**Task to carry out**: Reproduce word for word the rows below, from the line containing "Task: Click the hamburger" through the end of the rows, and leave the pictures out of your answer.

— START Exercise input —

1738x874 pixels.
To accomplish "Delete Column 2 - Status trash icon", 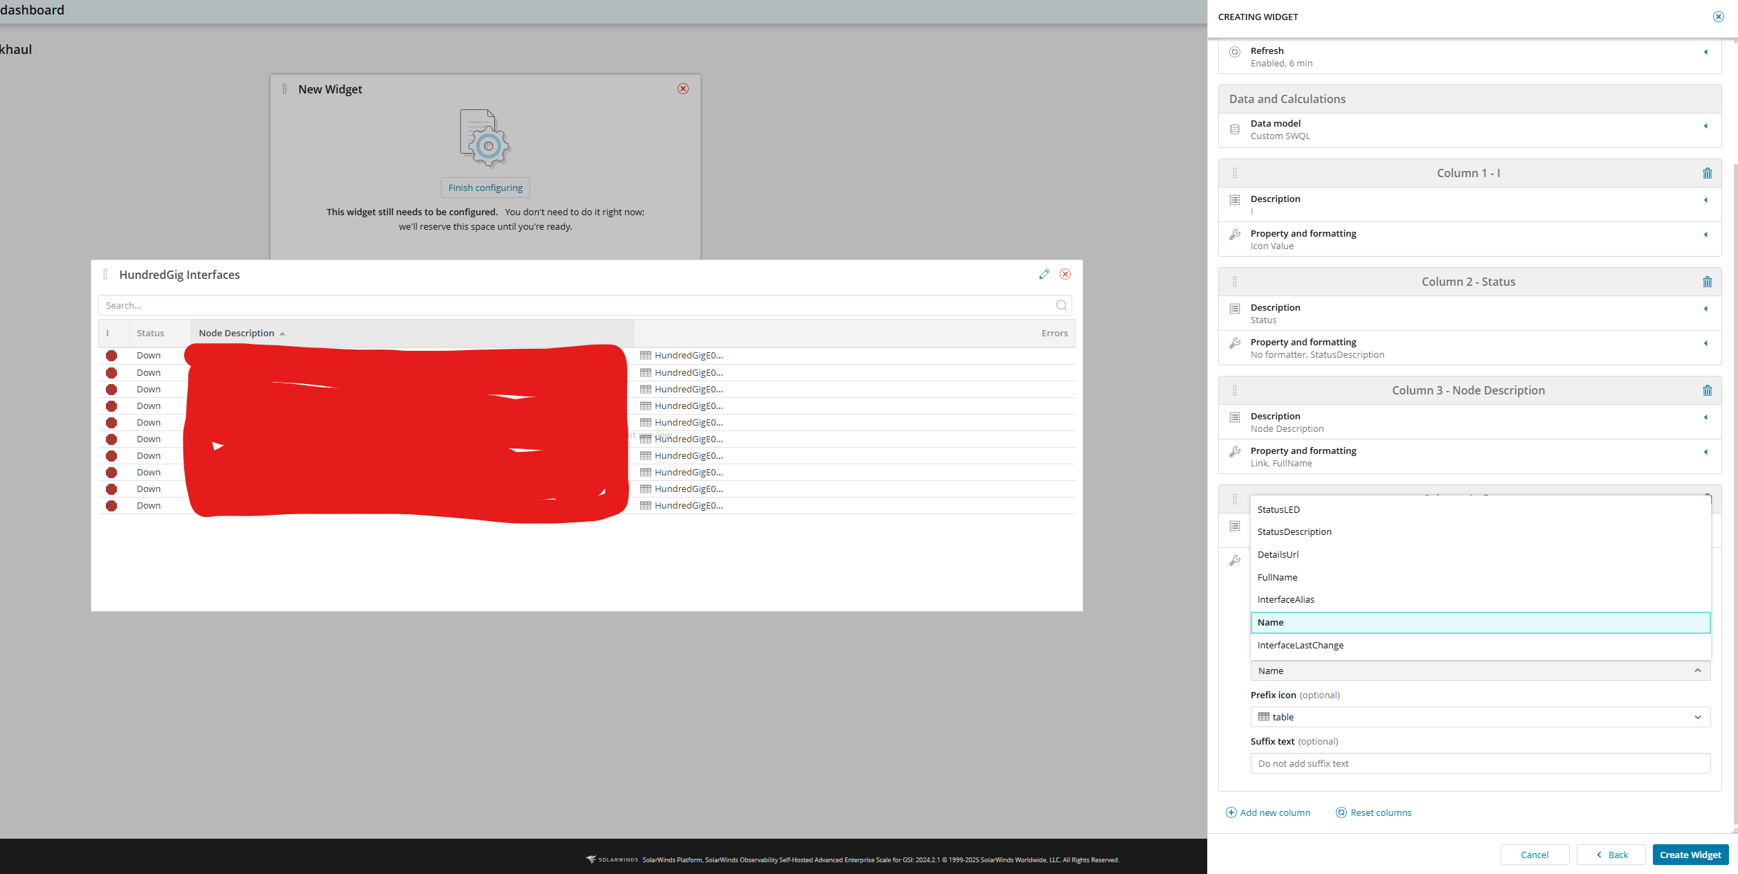I will click(1707, 282).
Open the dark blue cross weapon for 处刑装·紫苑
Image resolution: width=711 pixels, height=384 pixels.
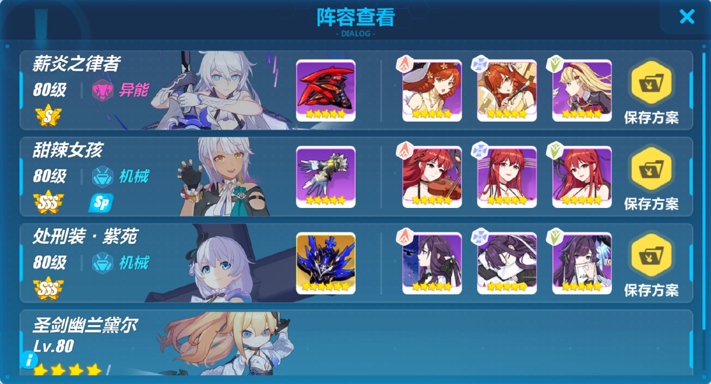click(x=325, y=263)
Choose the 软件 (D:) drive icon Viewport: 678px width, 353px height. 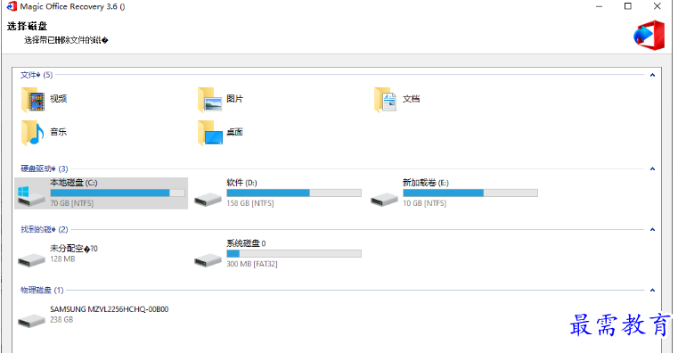click(x=208, y=200)
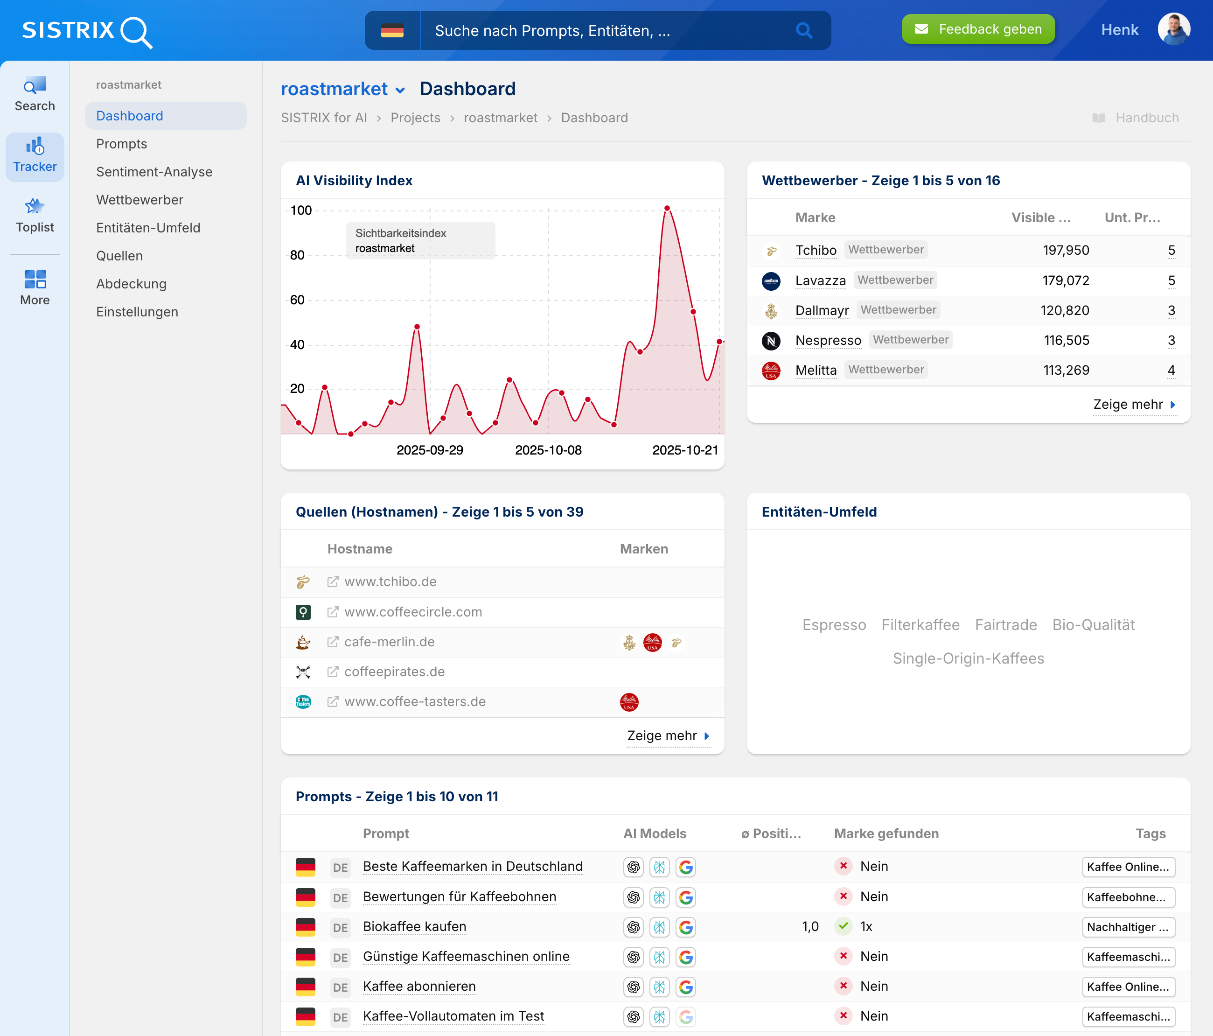
Task: Click the Tchibo brand logo in Wettbewerber
Action: (x=772, y=251)
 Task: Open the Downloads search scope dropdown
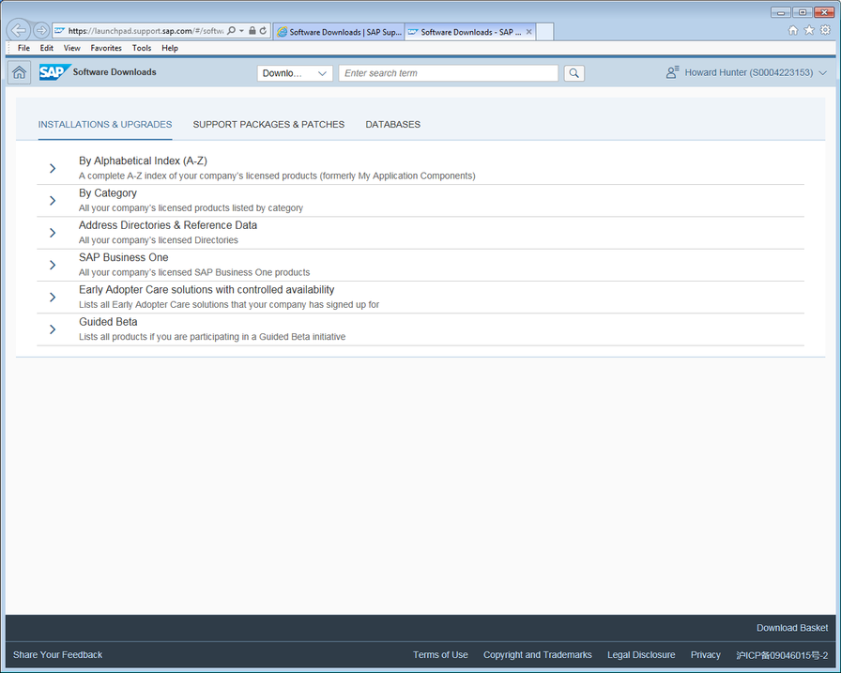point(295,73)
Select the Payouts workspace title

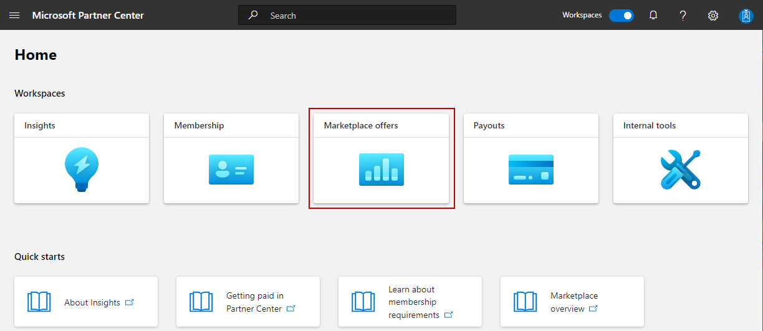click(x=489, y=125)
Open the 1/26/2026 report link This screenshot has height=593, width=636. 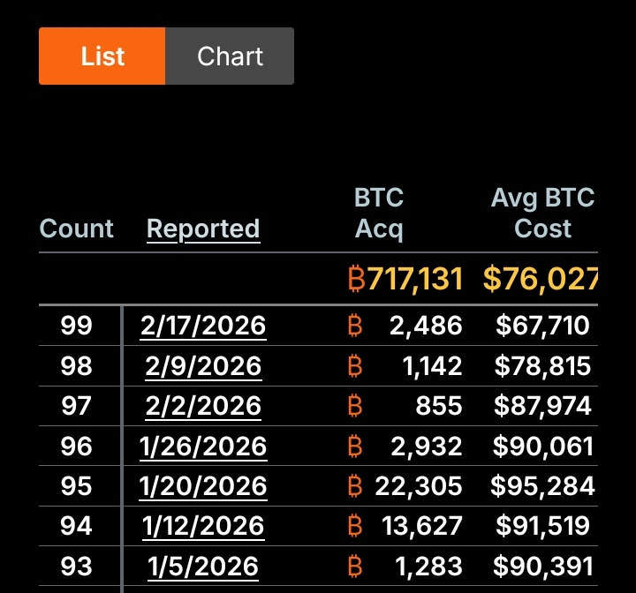(x=203, y=446)
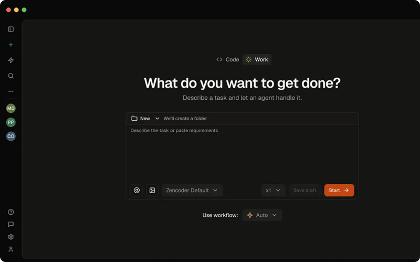Viewport: 420px width, 262px height.
Task: Click the green plus new task icon
Action: click(11, 45)
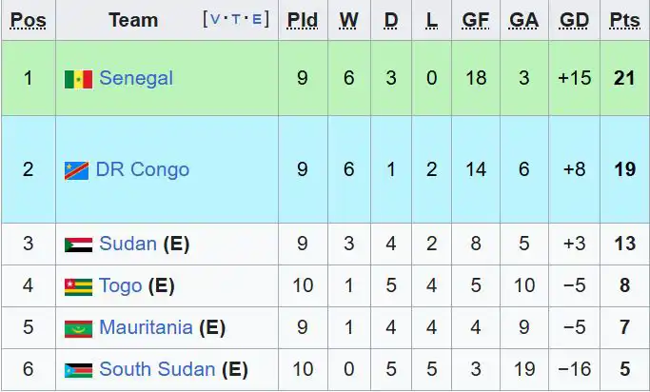Click the GD column header
The image size is (650, 392).
tap(574, 20)
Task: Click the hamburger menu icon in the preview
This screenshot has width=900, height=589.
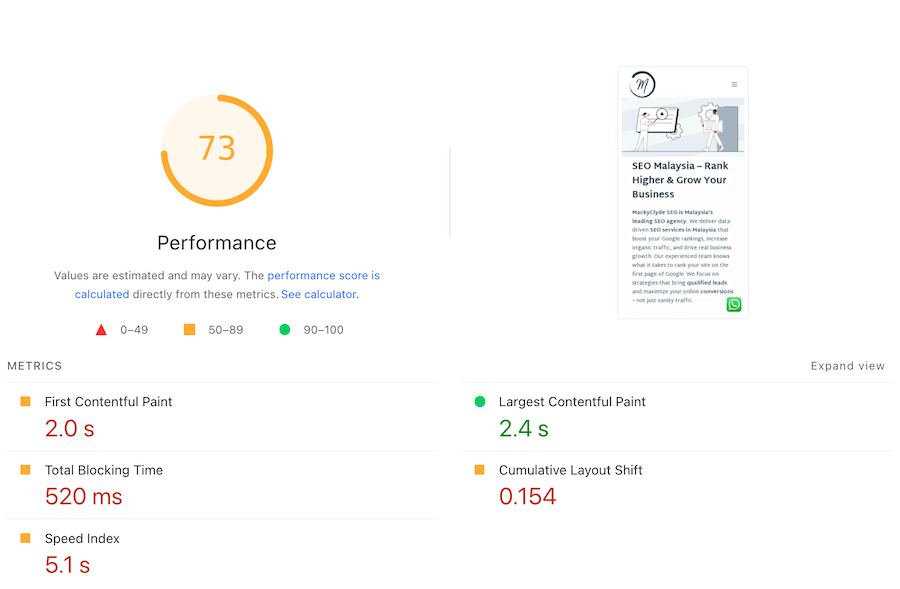Action: pos(734,85)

— END Exercise input —

**Output of the exercise**:
Task: Click the hamburger menu icon in the preview
This screenshot has width=900, height=589.
Action: pos(734,85)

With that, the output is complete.